A set of autumn hearing dates in a case accusing Assemblyman Devon Mathis (R-Visalia) of harassment and wrongful termination have been vacated, but the beleaguered legislator may still end up in court over the matter.

 

New Attorney

Janie Sustaita De Raadt, a former Mathis staffer, says she’s found a local attorney willing to pursue her ongoing complaint with the State Bar against her former attorney. The Visalia-based attorney will also file a new suit against her former boss, as well as his former chief of staff Justin Turner. De Raadt accused Mathis of allowing Turner to create a hostile workplace with his use of abusive and sexualized language.

However, De Raadt’s case against the California State Assembly, which included Mathis and Turner as defendants, was dismissed after her attorney of record in the matter failed to respond in a timely fashion. The case was dismissed with prejudice, meaning De Raadt cannot file a second similar suit against the state’s lower legislative body. She can, however, file new cases against Mathis and Turner.

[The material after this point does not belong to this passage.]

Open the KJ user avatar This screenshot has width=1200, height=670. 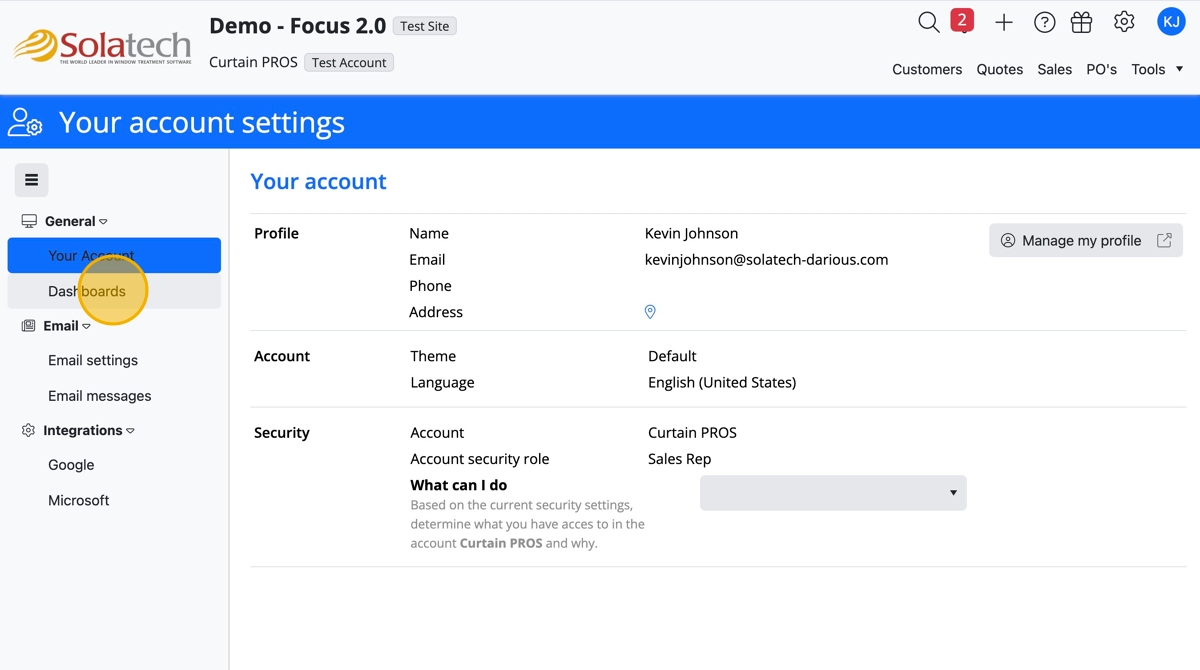tap(1171, 21)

“My case is only stronger now because he (Turner) got fired for the exact same thing he was doing to me,” De Raadt said.

Turner was reprimanded by the California Assembly speaker in November of 2020 after an investigation found he sent inappropriate messages of a sexual nature to an unidentified person. He appears to be no longer employed by Mathis’ office, though unsubstantiated rumor has it he still works with Mathis, who is a personal friend, in some capacity.

De Raadt, meanwhile, has been unable to pursue the matter as she recovers from a serious postoperative infection. She’ll be entirely back in action as soon as she has her feet beneath her, she says.

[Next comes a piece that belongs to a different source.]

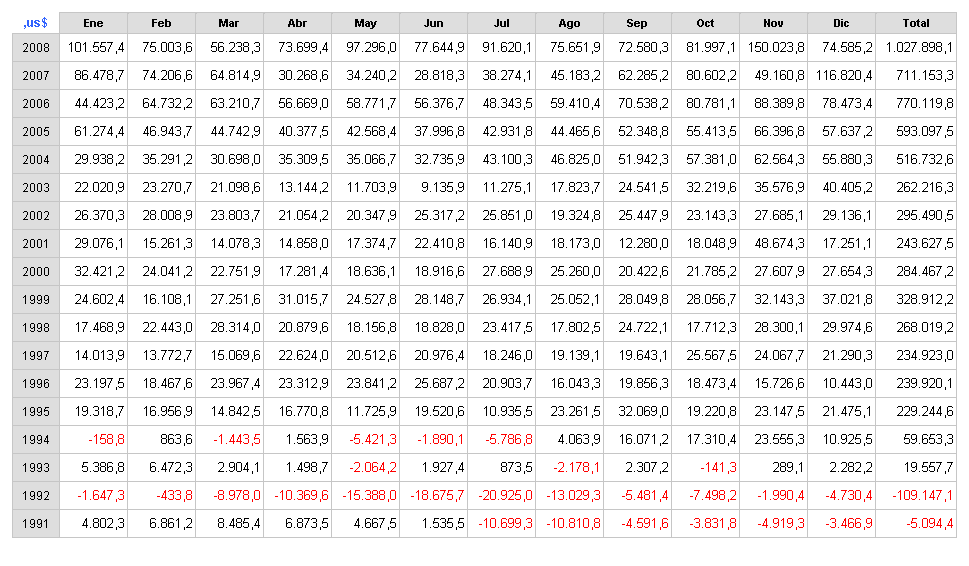
Task: Select the Sep column header
Action: click(637, 23)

“I was sick. I almost died,” she said. “I just need two weeks to get a little stronger so I can understand what they’re telling me.”

 

Money Isn’t Justice

While De Raadt may make Mathis and Turner pay a financial penalty for their alleged inappropriate behavior, that doesn’t amount to justice in her mind.

“Mathis and Tuner were the ones harassing me, but the state failed to protect me,” she said.

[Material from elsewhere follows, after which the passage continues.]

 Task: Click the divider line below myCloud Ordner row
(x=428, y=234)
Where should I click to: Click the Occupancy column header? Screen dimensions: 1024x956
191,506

When De Raadt reported the behavior, she was met with an indifference that allowed the behavior to continue. Because her case against the Assembly was dismissed with prejudice, it cannot be refiled.

“It’s not about the money, so I don’t think I can get justice,” De Raadt said. “I can’t hold the Assembly accountable for its behavior.”

Ideally, she’d like the Assembly to change its rules to better protect employees in cases like hers. She believes there is a culture of harassment fostered by the Assembly’s failure to act in her case and others like it.

“Nobody is above the law,” De Raadt said. “The assemblyman is not above the law. Turner is not above the law. The state is not above the law.”

Suing for damages, she says, isn’t satisfying, but it’s now her only recourse.

“All I can get from Mathis and Turner is money,” she said. “I need justice. I need the law changed.”

De Raadt would also like to change the pair’s attitude toward women, but she doesn’t believe they are capable of understanding.

“It’s (the suit) just to teach them their behavior is wrong, and I don’t think they’ll understand their behavior is wrong,” she said.